El futbolista, que desde hace semanas entrena diferenciado del grupo y no participa de las convocatorias, decidió expresarse a través de sus redes sociales con un mensaje cargado de significado: una cita atribuida erróneamente al Che Guevara, que en realidad tiene raíces más lejanas, pero cuyo sentido es claro: «Prefiero morir de pie que vivir arrodillado». Un mensaje que, en contexto, fue interpretado como una clara respuesta a la decisión del club y al discurso de Miguel Ángel Russo, quien recientemente deslindó responsabilidades y aseguró que la marginación de los jugadores fue una resolución institucional, no personal.

Un mensaje que alimenta la polémica
Aunque Saracchi no mencionó a Boca ni a ningún dirigente o integrante del cuerpo técnico, la oportunidad y el contenido de su mensaje no pasaron desapercibidos. El posteo surge horas después de que Russo hablara y asegurara que la decisión de separar a los tres futbolistas fue tomada por el club. La frase elegida por Saracchi, conocida por su tono desafiante, fue leída por muchos como una forma de plantar bandera y rechazar el trato recibido.

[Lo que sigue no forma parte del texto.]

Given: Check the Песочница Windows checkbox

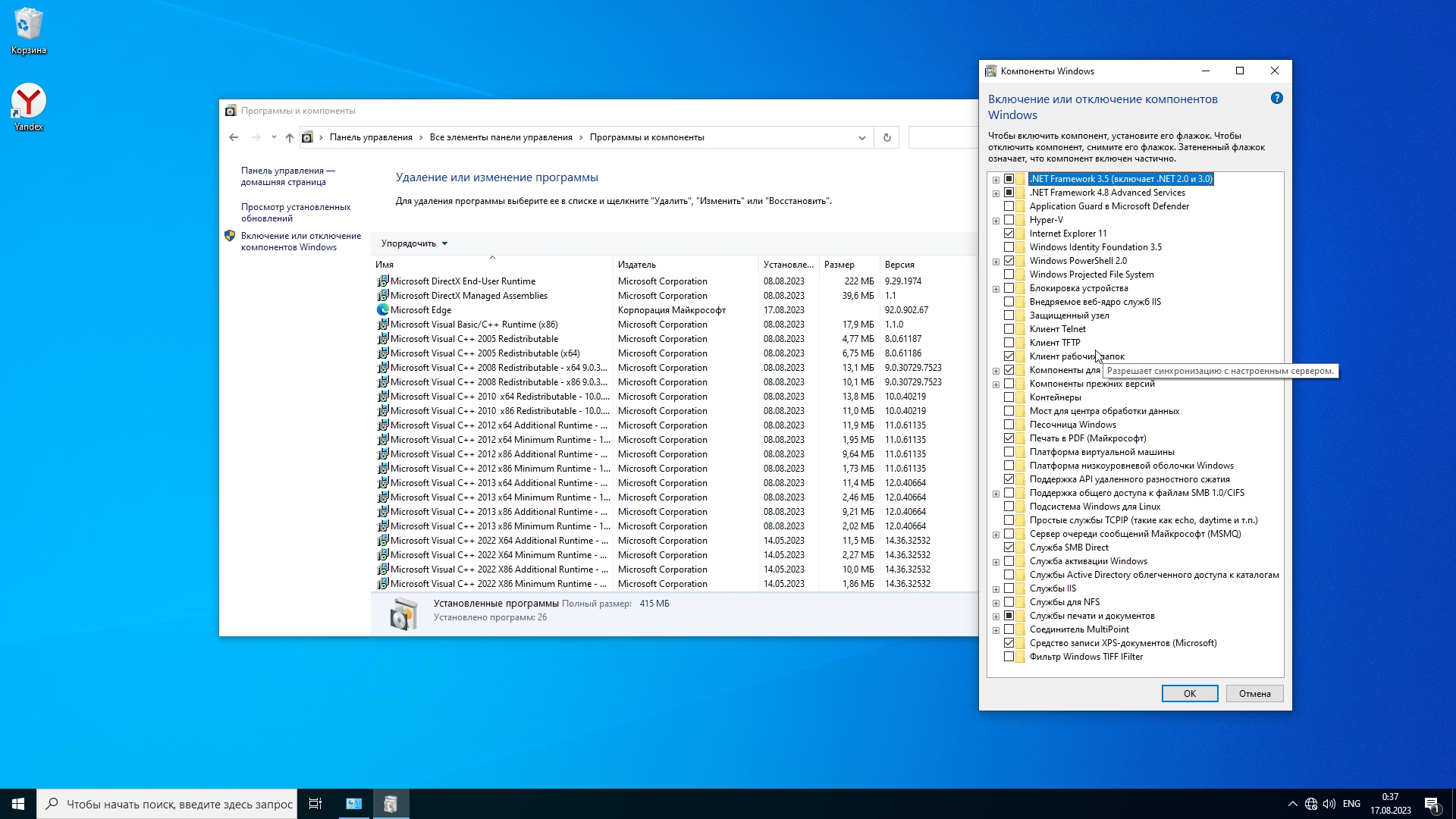Looking at the screenshot, I should pos(1009,425).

Lo curioso del caso es que la frase no pertenece al Che Guevara, como muchos suelen creer. Su origen se remonta a Dolores Ibárruri, una dirigente comunista española durante la Guerra Civil, y también ha sido asociada a Emiliano Zapata, figura clave de la Revolución Mexicana. Más allá del error histórico, el mensaje fue potente y dejó en claro el malestar del uruguayo.
El conflicto con los marginados: señales crecientes de ruptura
El conflicto entre los “borrados” y el club no es nuevo, pero se ha intensificado en las últimas semanas. Días antes del posteo de Saracchi, tanto él como Rojo y Lema protagonizaron un episodio tenso en el entrenamiento, cuando cambiaron de vestuario para ubicarse en el sector principal, una acción que fue interpretada como una respuesta directa al cuerpo técnico. Desde entonces, entrenan separados y sin contacto con el plantel profesional.
Futuro en suspenso
Saracchi llegó a Boca con expectativas altas, pero su paso por el club ha estado marcado por altibajos y cuestionamientos. Perdió terreno tras errores clave en la serie frente a Alianza Lima, y aunque tuvo minutos en el Mundial de Clubes frente a Bayern Múnich, desde entonces fue completamente relegado.

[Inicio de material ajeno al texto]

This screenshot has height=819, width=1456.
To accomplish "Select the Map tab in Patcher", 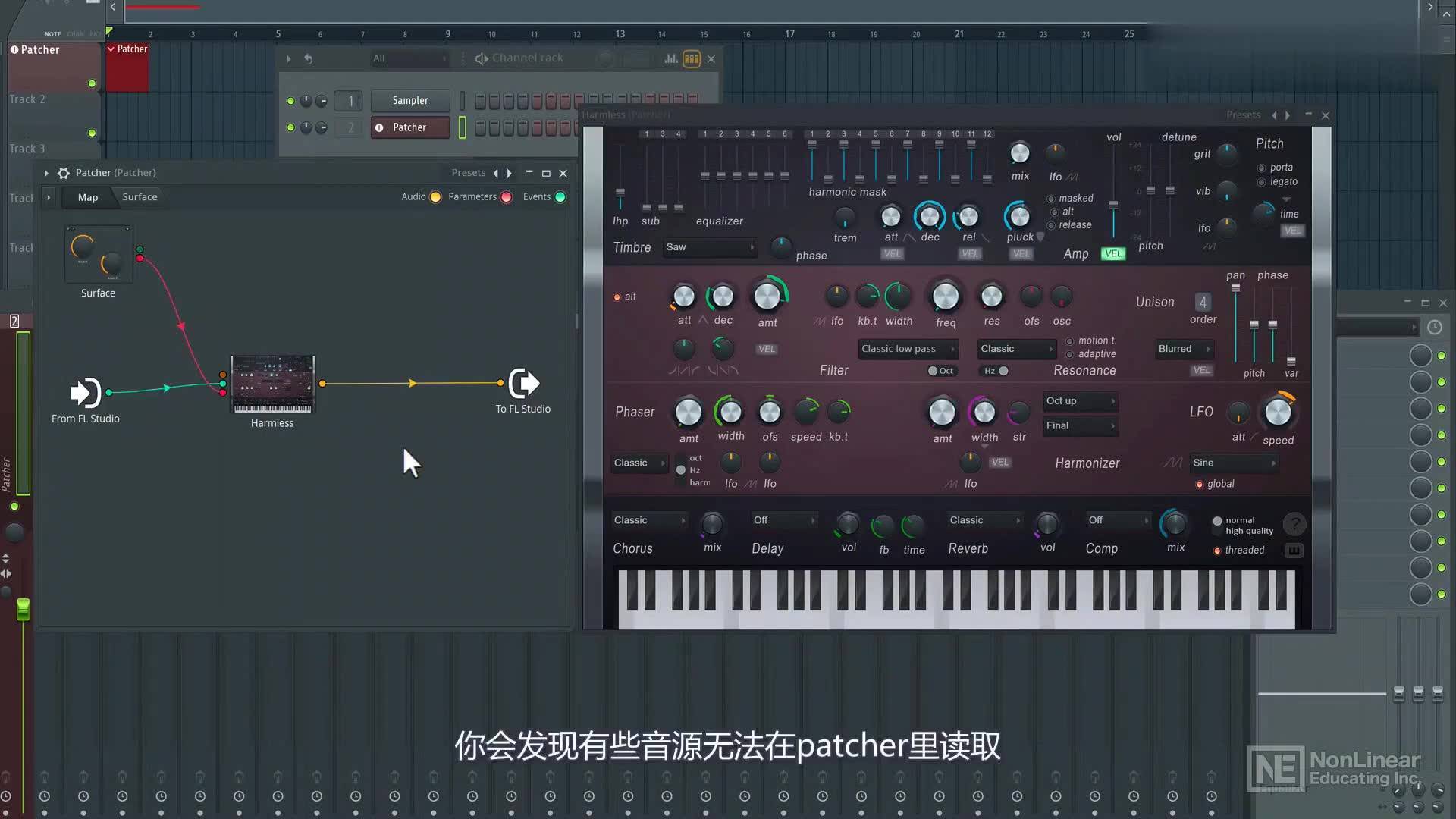I will pos(87,197).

Su salida parece inminente, pero hasta el momento no hay una oferta formal sobre la mesa. Hace semanas, Independiente mostró interés y hubo conversaciones avanzadas con el jugador, pero las negociaciones se estancaron por diferencias en los términos del préstamo y la opción de compra.
Boca, en plena transformación
Mientras tanto, Boca continúa sumido en una etapa de reconstrucción. La conducción técnica de Miguel Ángel Russo parece tambalearse, y en paralelo, se gestan decisiones que afectan directamente la estructura del plantel. La marginación de referentes como Rojo o Lema, la recuperación de algunos nombres como Fabra y la presión por los resultados han generado un clima de tensión constante.
Saracchi, con su publicación, no hizo más que encender nuevamente la mecha en una interna que aún está lejos de resolverse. El mensaje fue claro: no piensa irse en silencio.